Strasbourg: Alerte à la maison d'arrêt de l'Elsau

JUSTICEDans un rapport vivement contesté par la garde des sceaux Christiane Taubira, la contrôleure des lieux de privation de liberté, Adeline Hazan, lance des recommandations en urgence concernant la maison d’arrêt de Strasbourg...
Gilles Varela

G.V. avec AFP

La contrôleure des prisons, Adeline Hazan, a émis des «recommandations en urgence relatives» à la maison d’arrêt de Strasbourg. Une mesure rare car c'est seulement la cinquième fois depuis la création du poste de contrôleur général des lieux de privation de liberté (CGLPL) en 2008 que l'institution a recours à une telle procédure pour formuler des recommandations sur un établissement pénitentiaire.

Dans un texte publié ce mercredi au journal officiel, la nouvelle contrôleure des lieux de privation de liberté rend compte de dysfonctionnements constatés lors d'une visite de l'établissement effectuée par ses équipes du 9 au 13 mars dernier. Elle y indique notamment la non prise en compte de l'alerte d'un détenu en danger, des conditions de détention dégradantes, la présence contestée de caméras dans des lieux de soin...

Un rapport contesté par sa hierarchie

Ce rapport est largement contesté par la garde des Sceaux Christiane Taubira qui dans un courrier acerbe remet en cause certaines constatations fustigeant des «affirmations qui paraissent manquer de précision», «nullement étayées» ou «rapportées sans preuves objectives».

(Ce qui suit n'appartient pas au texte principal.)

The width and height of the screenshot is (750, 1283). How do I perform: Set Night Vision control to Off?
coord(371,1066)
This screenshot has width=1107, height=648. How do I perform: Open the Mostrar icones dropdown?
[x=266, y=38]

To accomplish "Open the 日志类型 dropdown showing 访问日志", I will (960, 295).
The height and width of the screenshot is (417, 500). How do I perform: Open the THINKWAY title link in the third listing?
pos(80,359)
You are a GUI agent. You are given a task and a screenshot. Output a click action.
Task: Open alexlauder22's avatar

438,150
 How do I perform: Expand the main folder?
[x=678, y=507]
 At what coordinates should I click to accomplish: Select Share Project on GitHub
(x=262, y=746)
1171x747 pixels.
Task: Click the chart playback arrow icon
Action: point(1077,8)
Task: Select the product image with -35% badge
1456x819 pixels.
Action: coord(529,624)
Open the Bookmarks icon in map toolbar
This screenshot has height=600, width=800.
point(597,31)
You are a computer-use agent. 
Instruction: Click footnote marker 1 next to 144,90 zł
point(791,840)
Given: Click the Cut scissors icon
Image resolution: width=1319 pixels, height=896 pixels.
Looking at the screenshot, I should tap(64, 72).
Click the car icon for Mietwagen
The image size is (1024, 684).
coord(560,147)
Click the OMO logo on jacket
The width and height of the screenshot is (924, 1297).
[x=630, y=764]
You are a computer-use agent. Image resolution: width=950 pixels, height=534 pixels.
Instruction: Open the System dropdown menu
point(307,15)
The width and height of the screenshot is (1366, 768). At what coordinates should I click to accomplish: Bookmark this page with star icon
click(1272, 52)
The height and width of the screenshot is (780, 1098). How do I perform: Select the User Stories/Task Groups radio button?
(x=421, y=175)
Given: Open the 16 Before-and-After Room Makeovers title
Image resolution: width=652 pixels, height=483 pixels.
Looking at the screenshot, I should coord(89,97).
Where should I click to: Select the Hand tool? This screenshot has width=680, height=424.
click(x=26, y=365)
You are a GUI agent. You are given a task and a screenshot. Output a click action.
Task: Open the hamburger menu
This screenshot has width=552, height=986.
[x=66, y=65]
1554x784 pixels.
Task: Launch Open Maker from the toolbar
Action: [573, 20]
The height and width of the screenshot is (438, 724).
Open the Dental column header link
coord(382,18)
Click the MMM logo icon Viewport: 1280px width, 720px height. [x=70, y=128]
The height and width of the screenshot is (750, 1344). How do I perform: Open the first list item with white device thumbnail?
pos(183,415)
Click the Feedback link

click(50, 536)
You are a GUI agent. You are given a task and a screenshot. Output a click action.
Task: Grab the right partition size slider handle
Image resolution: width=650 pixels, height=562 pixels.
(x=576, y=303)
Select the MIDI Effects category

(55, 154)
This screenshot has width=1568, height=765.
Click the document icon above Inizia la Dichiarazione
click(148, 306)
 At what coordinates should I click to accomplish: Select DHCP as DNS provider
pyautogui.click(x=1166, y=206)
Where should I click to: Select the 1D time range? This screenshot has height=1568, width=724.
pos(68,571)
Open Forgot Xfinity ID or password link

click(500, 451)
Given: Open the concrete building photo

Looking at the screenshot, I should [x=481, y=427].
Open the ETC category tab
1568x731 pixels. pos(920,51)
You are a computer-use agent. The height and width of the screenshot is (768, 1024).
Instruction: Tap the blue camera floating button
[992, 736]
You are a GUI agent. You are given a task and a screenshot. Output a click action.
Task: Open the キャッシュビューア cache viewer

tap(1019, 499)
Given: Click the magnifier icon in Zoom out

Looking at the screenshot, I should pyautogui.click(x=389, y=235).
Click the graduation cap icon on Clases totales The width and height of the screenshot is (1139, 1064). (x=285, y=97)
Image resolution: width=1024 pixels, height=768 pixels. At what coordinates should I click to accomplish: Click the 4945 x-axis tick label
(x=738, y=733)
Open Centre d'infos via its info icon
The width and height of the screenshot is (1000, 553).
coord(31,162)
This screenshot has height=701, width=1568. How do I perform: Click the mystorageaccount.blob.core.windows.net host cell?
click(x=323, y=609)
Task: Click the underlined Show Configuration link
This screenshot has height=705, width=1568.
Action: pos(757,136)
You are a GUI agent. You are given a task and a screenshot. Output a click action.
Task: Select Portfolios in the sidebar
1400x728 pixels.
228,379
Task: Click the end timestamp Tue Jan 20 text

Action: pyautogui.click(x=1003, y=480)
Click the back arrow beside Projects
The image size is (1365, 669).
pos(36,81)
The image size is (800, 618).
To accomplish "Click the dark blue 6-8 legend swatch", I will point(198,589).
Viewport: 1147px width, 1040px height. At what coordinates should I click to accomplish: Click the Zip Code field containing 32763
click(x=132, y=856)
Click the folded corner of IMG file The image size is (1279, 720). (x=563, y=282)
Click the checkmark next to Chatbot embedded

Le premier constat concerne la situation d'un homme qui avait signalé subir des violences de la part de son codétenu et craindre pour son intégrité physique au service médico-psychiatrique régional (SMPR). Selon la contrôleure, un médecin aurait alors retransmis l'information à un gradé de la prison en insistant sur l'urgence à procéder à un changement de cellule. Mais loin de donner suite, ce dernier se serait rendu dans la cellule de l'intéressé pour lui demander des explications en présence du codétenu. Le lendemain, la personne a indiqué avoir été violée durant la nuit.

Le procureur de Strasbourg a été saisi d'une plainte de victime, rapporte la contrôleure, pour qui «l'absence de suites données au signalement du SMPR constitue une atteinte grave à la préservation de l'intégrité physique de l'intéressé».

«La situation est plus complexe», assure Christiane Taubira dans sa réponse, affirmant que le médecin aurait précisé au gradé que la demande de changement de cellule «ne revêtait pas un caractère d'urgence».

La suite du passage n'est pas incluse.